— Start Materials provided —

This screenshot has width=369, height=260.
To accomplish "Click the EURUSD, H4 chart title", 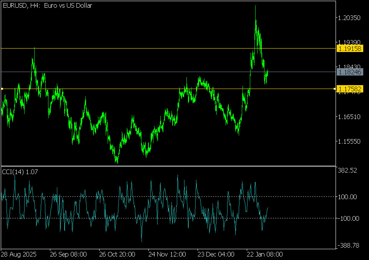I will coord(47,5).
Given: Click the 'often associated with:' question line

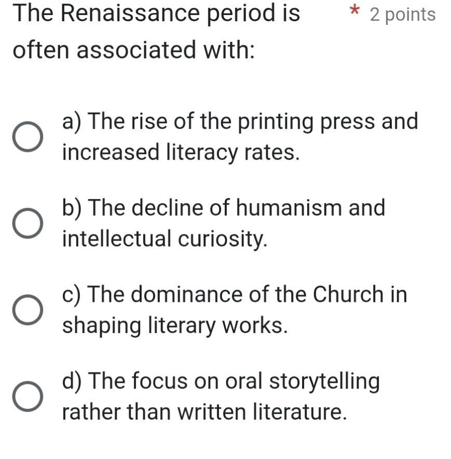Looking at the screenshot, I should click(134, 50).
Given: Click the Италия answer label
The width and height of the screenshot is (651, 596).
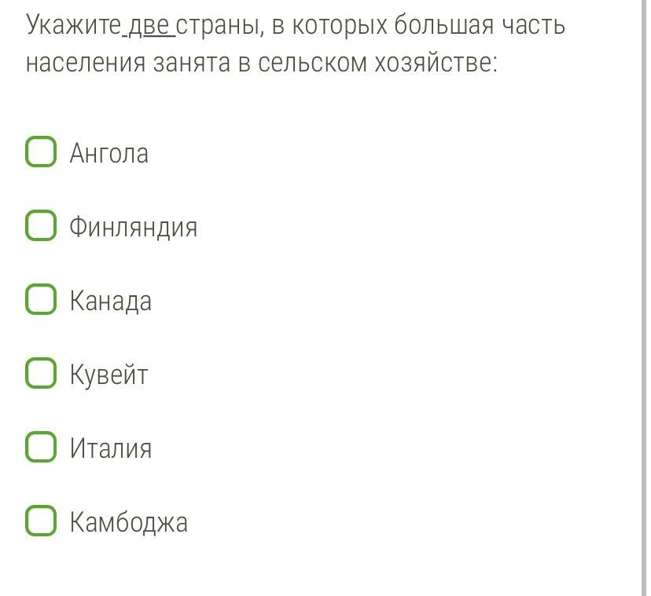Looking at the screenshot, I should tap(110, 448).
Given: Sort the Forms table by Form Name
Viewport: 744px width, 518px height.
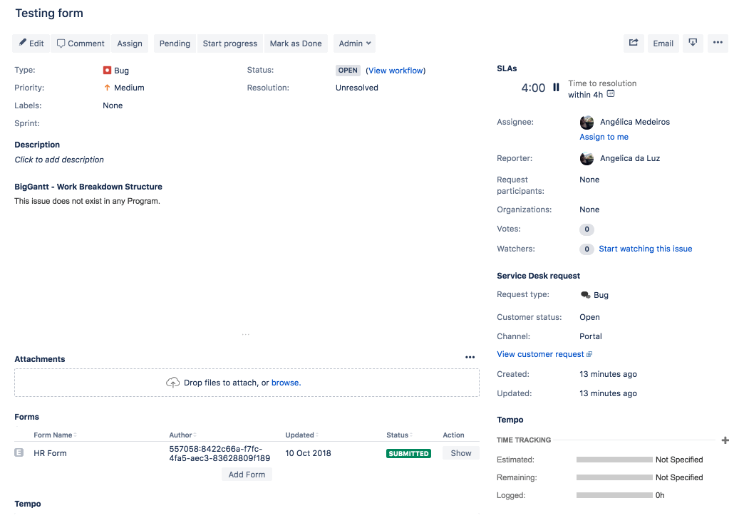Looking at the screenshot, I should pos(54,435).
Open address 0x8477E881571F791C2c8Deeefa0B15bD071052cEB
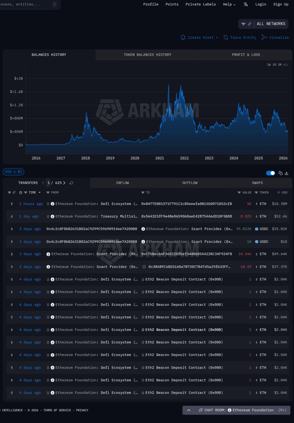 click(x=186, y=204)
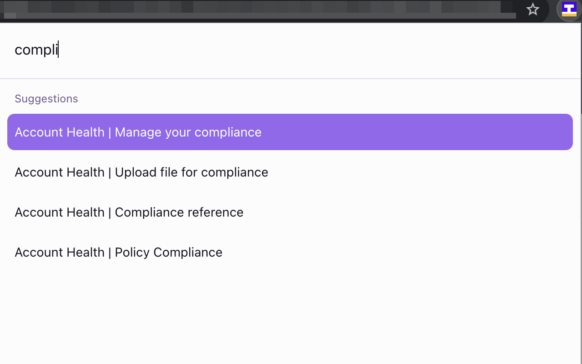This screenshot has height=364, width=582.
Task: Select the Policy Compliance suggestion
Action: (119, 252)
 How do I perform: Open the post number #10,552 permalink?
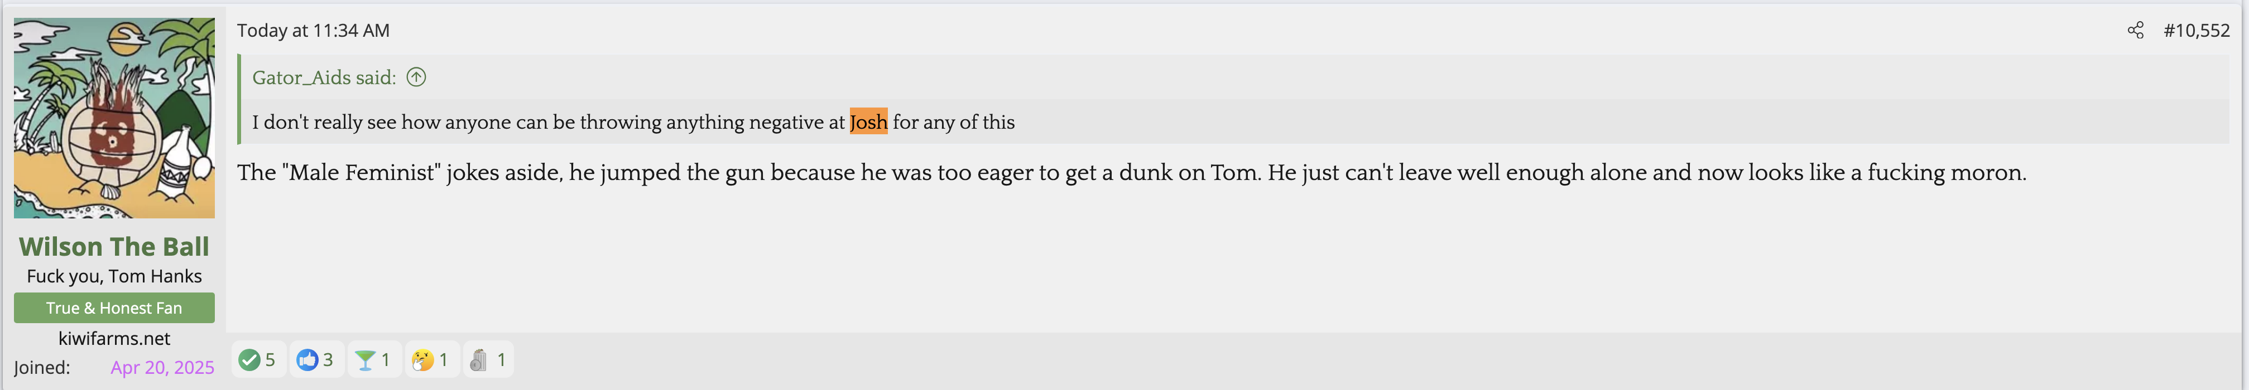pos(2196,31)
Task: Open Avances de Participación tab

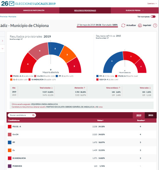Action: point(34,10)
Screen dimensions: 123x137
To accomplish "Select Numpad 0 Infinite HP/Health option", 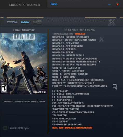I will (71, 37).
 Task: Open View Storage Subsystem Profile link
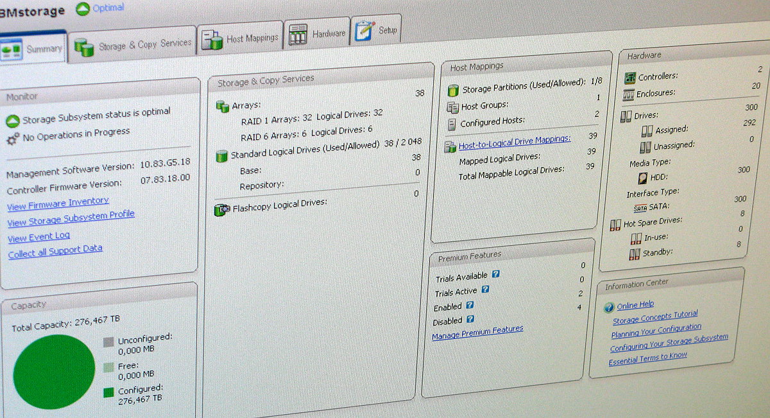click(x=71, y=218)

— End Materials provided —

* _What is required_
Rename "Given" to "Request" in the lines from the one holding "Given: Click the Италия answer label" through the one holding "Action: point(34,10)", inclusive, and give back only those lines with everything else unchanged. Leave the pictures out of your answer.

* _Written response_
Request: Click the Италия answer label
The width and height of the screenshot is (651, 596).
Looking at the screenshot, I should tap(110, 448).
Request: Sort the Forms table by Form Name
Viewport: 744px width, 518px height.
Looking at the screenshot, I should pos(54,435).
Open address 0x8477E881571F791C2c8Deeefa0B15bD071052cEB
 click(x=186, y=204)
This screenshot has height=364, width=582.
Task: Select the Policy Compliance suggestion
Action: (119, 252)
 How do I perform: Open the post number #10,552 permalink?
pos(2196,31)
Task: Open Avances de Participación tab

Action: point(34,10)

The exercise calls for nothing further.